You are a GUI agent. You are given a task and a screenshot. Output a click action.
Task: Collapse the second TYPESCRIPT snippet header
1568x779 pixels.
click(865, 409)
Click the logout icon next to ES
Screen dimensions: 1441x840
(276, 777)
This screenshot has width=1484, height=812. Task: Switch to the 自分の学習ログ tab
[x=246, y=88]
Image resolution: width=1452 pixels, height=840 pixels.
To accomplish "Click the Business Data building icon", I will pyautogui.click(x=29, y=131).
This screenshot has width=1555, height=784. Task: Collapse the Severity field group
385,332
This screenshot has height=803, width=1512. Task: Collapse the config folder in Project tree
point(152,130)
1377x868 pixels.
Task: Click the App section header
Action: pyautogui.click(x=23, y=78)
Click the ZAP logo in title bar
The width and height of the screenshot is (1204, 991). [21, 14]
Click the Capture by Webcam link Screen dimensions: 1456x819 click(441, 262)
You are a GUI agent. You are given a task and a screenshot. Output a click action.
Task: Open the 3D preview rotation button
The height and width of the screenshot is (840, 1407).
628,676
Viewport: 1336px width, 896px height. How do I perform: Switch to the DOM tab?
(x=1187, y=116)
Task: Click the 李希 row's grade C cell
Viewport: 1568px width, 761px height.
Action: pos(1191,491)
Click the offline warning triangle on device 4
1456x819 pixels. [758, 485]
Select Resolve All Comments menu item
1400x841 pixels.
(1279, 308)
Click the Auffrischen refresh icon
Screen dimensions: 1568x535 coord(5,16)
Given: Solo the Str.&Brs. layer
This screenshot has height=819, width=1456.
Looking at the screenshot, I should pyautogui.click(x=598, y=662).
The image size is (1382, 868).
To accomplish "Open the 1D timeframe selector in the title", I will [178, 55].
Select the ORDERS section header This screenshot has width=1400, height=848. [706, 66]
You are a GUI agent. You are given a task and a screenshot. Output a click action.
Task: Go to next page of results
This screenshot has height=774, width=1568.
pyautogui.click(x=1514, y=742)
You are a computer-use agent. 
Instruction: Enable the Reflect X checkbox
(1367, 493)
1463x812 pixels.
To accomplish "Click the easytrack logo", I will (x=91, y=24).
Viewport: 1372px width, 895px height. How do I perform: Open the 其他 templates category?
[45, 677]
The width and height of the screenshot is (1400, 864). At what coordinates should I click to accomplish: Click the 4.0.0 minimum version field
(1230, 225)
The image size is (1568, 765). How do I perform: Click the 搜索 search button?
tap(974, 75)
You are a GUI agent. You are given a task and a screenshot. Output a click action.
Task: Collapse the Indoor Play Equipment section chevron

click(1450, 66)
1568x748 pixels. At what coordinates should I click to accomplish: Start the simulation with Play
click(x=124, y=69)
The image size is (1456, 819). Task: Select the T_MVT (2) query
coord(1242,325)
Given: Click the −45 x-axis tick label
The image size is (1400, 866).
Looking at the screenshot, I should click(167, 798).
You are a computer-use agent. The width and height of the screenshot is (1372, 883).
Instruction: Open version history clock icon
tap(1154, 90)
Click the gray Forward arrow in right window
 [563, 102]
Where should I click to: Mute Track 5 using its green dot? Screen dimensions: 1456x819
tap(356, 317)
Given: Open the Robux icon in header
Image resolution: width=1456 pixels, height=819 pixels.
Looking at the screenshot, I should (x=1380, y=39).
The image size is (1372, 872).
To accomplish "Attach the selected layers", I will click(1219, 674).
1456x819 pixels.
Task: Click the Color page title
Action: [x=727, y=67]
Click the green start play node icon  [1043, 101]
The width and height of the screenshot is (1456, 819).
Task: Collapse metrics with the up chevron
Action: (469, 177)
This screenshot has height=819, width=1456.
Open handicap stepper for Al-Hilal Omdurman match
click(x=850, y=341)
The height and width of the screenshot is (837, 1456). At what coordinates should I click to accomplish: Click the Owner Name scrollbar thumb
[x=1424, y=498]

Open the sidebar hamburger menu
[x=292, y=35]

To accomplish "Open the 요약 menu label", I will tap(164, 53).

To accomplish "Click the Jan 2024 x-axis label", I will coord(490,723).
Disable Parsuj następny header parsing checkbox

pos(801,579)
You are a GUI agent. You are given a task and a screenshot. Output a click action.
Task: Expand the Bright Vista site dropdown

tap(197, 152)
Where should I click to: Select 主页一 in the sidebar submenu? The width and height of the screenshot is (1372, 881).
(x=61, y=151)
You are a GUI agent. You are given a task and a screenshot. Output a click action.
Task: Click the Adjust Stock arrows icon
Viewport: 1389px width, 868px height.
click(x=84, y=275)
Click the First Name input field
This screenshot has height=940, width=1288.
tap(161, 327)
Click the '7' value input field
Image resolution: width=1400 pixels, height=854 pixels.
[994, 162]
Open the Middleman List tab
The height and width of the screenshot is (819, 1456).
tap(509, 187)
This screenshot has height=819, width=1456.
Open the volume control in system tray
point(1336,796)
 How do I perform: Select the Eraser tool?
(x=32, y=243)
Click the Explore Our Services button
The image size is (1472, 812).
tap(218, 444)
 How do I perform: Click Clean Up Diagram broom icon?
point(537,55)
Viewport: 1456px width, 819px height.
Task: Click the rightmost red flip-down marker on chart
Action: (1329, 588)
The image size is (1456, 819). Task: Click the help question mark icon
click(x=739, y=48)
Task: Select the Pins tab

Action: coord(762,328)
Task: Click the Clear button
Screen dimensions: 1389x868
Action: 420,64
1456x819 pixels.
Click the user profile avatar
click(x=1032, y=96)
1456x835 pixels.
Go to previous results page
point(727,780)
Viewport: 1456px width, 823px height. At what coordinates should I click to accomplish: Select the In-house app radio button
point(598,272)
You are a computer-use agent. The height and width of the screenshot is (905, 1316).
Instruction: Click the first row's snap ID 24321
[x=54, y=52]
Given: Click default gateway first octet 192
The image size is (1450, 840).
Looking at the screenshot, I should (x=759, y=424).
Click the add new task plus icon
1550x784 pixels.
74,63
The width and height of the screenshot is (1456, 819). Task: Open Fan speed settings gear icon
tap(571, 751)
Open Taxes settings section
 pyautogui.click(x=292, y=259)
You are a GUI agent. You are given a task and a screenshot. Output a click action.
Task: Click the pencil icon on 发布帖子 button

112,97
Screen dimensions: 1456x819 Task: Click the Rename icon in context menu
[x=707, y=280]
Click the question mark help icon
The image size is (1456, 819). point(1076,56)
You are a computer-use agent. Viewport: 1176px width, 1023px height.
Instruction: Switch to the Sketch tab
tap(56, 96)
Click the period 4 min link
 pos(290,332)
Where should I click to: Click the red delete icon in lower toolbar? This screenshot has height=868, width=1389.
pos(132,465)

________

Task brief: Retyping the data above exactly and in full is the task.

Answer box:
You are a GUI agent. You are given a task and a screenshot. Output a click action.
Task: Collapse the second TYPESCRIPT snippet header
1568x779 pixels.
click(865, 409)
Click the logout icon next to ES
Screen dimensions: 1441x840
(276, 777)
This screenshot has width=1484, height=812. Task: Switch to the 自分の学習ログ tab
[x=246, y=88]
Image resolution: width=1452 pixels, height=840 pixels.
To accomplish "Click the Business Data building icon", I will pyautogui.click(x=29, y=131).
This screenshot has width=1555, height=784. Task: Collapse the Severity field group
385,332
This screenshot has height=803, width=1512. Task: Collapse the config folder in Project tree
point(152,130)
1377x868 pixels.
Task: Click the App section header
Action: pyautogui.click(x=23, y=78)
Click the ZAP logo in title bar
The width and height of the screenshot is (1204, 991). [21, 14]
Click the Capture by Webcam link Screen dimensions: 1456x819 click(441, 262)
You are a GUI agent. You are given a task and a screenshot. Output a click action.
Task: Open the 3D preview rotation button
The height and width of the screenshot is (840, 1407).
628,676
Viewport: 1336px width, 896px height. How do I perform: Switch to the DOM tab?
(x=1187, y=116)
Task: Click the 李希 row's grade C cell
Viewport: 1568px width, 761px height.
Action: pos(1191,491)
Click the offline warning triangle on device 4
1456x819 pixels. [758, 485]
Select Resolve All Comments menu item
1400x841 pixels.
(1279, 308)
Click the Auffrischen refresh icon
Screen dimensions: 1568x535 coord(5,16)
Given: Solo the Str.&Brs. layer
This screenshot has height=819, width=1456.
Looking at the screenshot, I should pyautogui.click(x=598, y=662).
The image size is (1382, 868).
To accomplish "Open the 1D timeframe selector in the title", I will [178, 55].
Select the ORDERS section header This screenshot has width=1400, height=848. [706, 66]
You are a GUI agent. You are given a task and a screenshot. Output a click action.
Task: Go to next page of results
This screenshot has height=774, width=1568.
pyautogui.click(x=1514, y=742)
You are a computer-use agent. 
Instruction: Enable the Reflect X checkbox
(1367, 493)
1463x812 pixels.
To accomplish "Click the easytrack logo", I will (x=91, y=24).
Viewport: 1372px width, 895px height. How do I perform: Open the 其他 templates category?
[45, 677]
The width and height of the screenshot is (1400, 864). At what coordinates should I click to accomplish: Click the 4.0.0 minimum version field
(1230, 225)
The image size is (1568, 765). How do I perform: Click the 搜索 search button?
tap(974, 75)
You are a GUI agent. You are given a task and a screenshot. Output a click action.
Task: Collapse the Indoor Play Equipment section chevron

click(1450, 66)
1568x748 pixels. At what coordinates should I click to accomplish: Start the simulation with Play
click(x=124, y=69)
The image size is (1456, 819). Task: Select the T_MVT (2) query
coord(1242,325)
Given: Click the −45 x-axis tick label
The image size is (1400, 866).
Looking at the screenshot, I should click(167, 798).
You are a computer-use agent. The width and height of the screenshot is (1372, 883).
Instruction: Open version history clock icon
tap(1154, 90)
Click the gray Forward arrow in right window
 [563, 102]
Where should I click to: Mute Track 5 using its green dot? Screen dimensions: 1456x819
tap(356, 317)
Given: Open the Robux icon in header
Image resolution: width=1456 pixels, height=819 pixels.
Looking at the screenshot, I should (x=1380, y=39).
The image size is (1372, 872).
To accomplish "Attach the selected layers", I will click(1219, 674).
1456x819 pixels.
Task: Click the Color page title
Action: [x=727, y=67]
Click the green start play node icon  [1043, 101]
The width and height of the screenshot is (1456, 819).
Task: Collapse metrics with the up chevron
Action: (469, 177)
This screenshot has height=819, width=1456.
Open handicap stepper for Al-Hilal Omdurman match
click(x=850, y=341)
The height and width of the screenshot is (837, 1456). At what coordinates should I click to accomplish: Click the Owner Name scrollbar thumb
[x=1424, y=498]

Open the sidebar hamburger menu
[x=292, y=35]

To accomplish "Open the 요약 menu label", I will tap(164, 53).

To accomplish "Click the Jan 2024 x-axis label", I will coord(490,723).
Disable Parsuj następny header parsing checkbox

pos(801,579)
You are a GUI agent. You are given a task and a screenshot. Output a click action.
Task: Expand the Bright Vista site dropdown

tap(197, 152)
Where should I click to: Select 主页一 in the sidebar submenu? The width and height of the screenshot is (1372, 881).
(x=61, y=151)
You are a GUI agent. You are given a task and a screenshot. Output a click action.
Task: Click the Adjust Stock arrows icon
Viewport: 1389px width, 868px height.
click(x=84, y=275)
Click the First Name input field
This screenshot has height=940, width=1288.
tap(161, 327)
Click the '7' value input field
Image resolution: width=1400 pixels, height=854 pixels.
[994, 162]
Open the Middleman List tab
The height and width of the screenshot is (819, 1456).
tap(509, 187)
This screenshot has height=819, width=1456.
Open the volume control in system tray
point(1336,796)
 How do I perform: Select the Eraser tool?
(x=32, y=243)
Click the Explore Our Services button
The image size is (1472, 812).
tap(218, 444)
 How do I perform: Click Clean Up Diagram broom icon?
point(537,55)
Viewport: 1456px width, 819px height.
Task: Click the rightmost red flip-down marker on chart
Action: (1329, 588)
The image size is (1456, 819). Task: Click the help question mark icon
click(x=739, y=48)
Task: Select the Pins tab

Action: coord(762,328)
Task: Click the Clear button
Screen dimensions: 1389x868
Action: 420,64
1456x819 pixels.
Click the user profile avatar
click(x=1032, y=96)
1456x835 pixels.
Go to previous results page
point(727,780)
Viewport: 1456px width, 823px height. At what coordinates should I click to accomplish: Select the In-house app radio button
point(598,272)
You are a computer-use agent. The height and width of the screenshot is (905, 1316).
Instruction: Click the first row's snap ID 24321
[x=54, y=52]
Given: Click default gateway first octet 192
The image size is (1450, 840).
Looking at the screenshot, I should (x=759, y=424).
Click the add new task plus icon
1550x784 pixels.
74,63
The width and height of the screenshot is (1456, 819). Task: Open Fan speed settings gear icon
tap(571, 751)
Open Taxes settings section
 pyautogui.click(x=292, y=259)
You are a GUI agent. You are given a task and a screenshot. Output a click action.
Task: Click the pencil icon on 发布帖子 button

112,97
Screen dimensions: 1456x819 Task: Click the Rename icon in context menu
[x=707, y=280]
Click the question mark help icon
The image size is (1456, 819). point(1076,56)
You are a computer-use agent. Viewport: 1176px width, 1023px height.
Instruction: Switch to the Sketch tab
tap(56, 96)
Click the period 4 min link
 pos(290,332)
Where should I click to: Click the red delete icon in lower toolbar? This screenshot has height=868, width=1389.
pos(132,465)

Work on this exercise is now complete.